----- DOCUMENTO -----

Negli ultimi mesi in Russia è nato un dibattito su alcune campagne particolarmente offensive nei confronti delle donne. In teoria la legge russa sulla pubblicità proibisce contenuti osceni e misogini: in pratica le cose non stanno proprio così.

In particolare le regolamentazioni vietano slogan e immagini lesive della figura femminile. Ma sono ancora molte le pubblicità in Russia con contenuti sessisti: lo scorso 29 marzo un’azienda di birra è stata multata per aver usato l’immagine della bocca di una donna, rappresentata come uno straccio, nelle etichette dei prodotti e nei post online. 

In generale annunci con giochi di parole allusivi e claim a sfondo sessuale sono all’ordine del giorno nel Paese. E quando un brand decide di sposare la causa femminista, può subire attacchi e contestazioni.

Un esempio è stata la campagna pubblicitaria Reebok dello scorso anno, incentrata sull’idea di “donne forti”. L’ufficio marketing aveva coinvolto alcune femministe russe, proponendo slogan pubblicitari audaci e provocatori. In particolare un annuncio accompagnato da un visual particolarmente esplicito (“Non sederti sull’approvazione degli uomini. Siediti sulla faccia degli uomini“), aveva causato una lunga serie di indignazioni e proteste.

Sulla scia delle polemiche Reebok aveva eliminato l’annuncio poche ore dopo la pubblicazione, nonostante al punto di vista legale non ci fossero rischi di violazione delle regole di Instagram o delle leggi russe.

Nel marzo 2019 Lush, il noto brand di cosmetici, ha respinto una proposta di collaborazione della femminista Bella Rapoport. La donna aveva pubblicato il rifiuto sul suo Instagram e affermato che in Russia “i grandi marchi supportano il femminismo, ma solo se ha migliaia di abbonati“. Anche in quel caso era nato un dibattito in rete sulla discriminazione delle donne e sull’etica dei brand russi.

-----

__LAVORO DA FARE__.
1 > Elenca tutti i marchi e le piattaforme online nominati nel testo sulla pubblicità sessista in Russia.
2 > Traduci in inglese questa frase del testo sulla pubblicità sessista in Russia: "In generale annunci con giochi di parole allusivi e claim a sfondo sessuale sono all’ordine del giorno nel Paese."
3 > Prosegui il testo sulla pubblicità sessista in Russia partendo dall'ultima frase.

----- DATI RACCOLTI -----

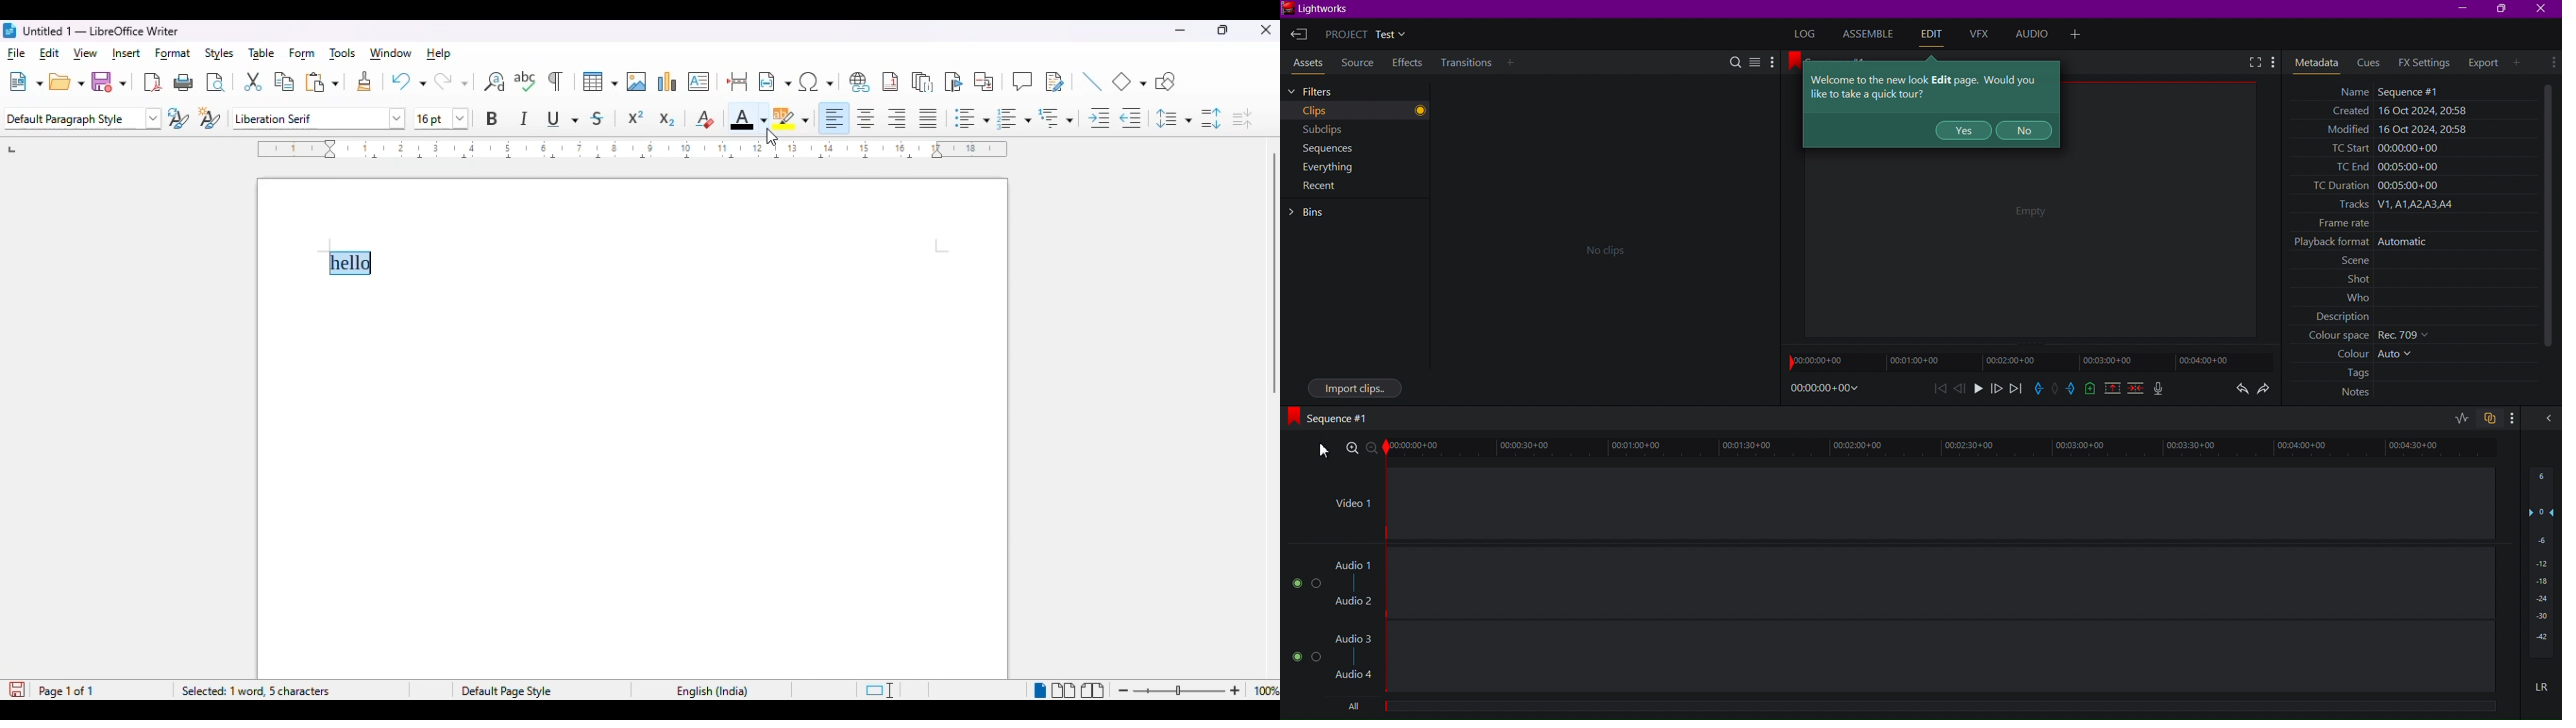 This screenshot has width=2576, height=728. What do you see at coordinates (2543, 687) in the screenshot?
I see `LR` at bounding box center [2543, 687].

-----

__RISULTATI DEI COMPITI__.
1 > Reebok, Instagram, Lush

2 > In general, ads with suggestive wordplay and sexually themed slogans are commonplace in the country.

3 >
Annunci pubblicitari con giochi di parole allusivi e claim a sfondo sessuale sono all’ordine del giorno nel Paese

Nonostante un immaginario ancora parzialmente retrogrado e codici di comunicazione non sempre aggiornati, il mercato pubblicitario in Russia cresce ad un buon ritmo. Da uno studio commissionato delle agenzie di comunicazione russe emerge che nel 2019 sono stati investiti in pubblicità quasi 500 miliardi di rubli, il 5% in più rispetto all’anno prima, con una crescita dovuta principalmente alla pubblicità online.

Nel giro di un anno gli investimenti sul digitale sono aumentati in modo esponenziale: mentre i budget per TV, radio e stampa diminuiscono, gli investimenti su web e social crescono rapidamente, con esplosione del formato video (+ 165%) e dei podcast (+83%).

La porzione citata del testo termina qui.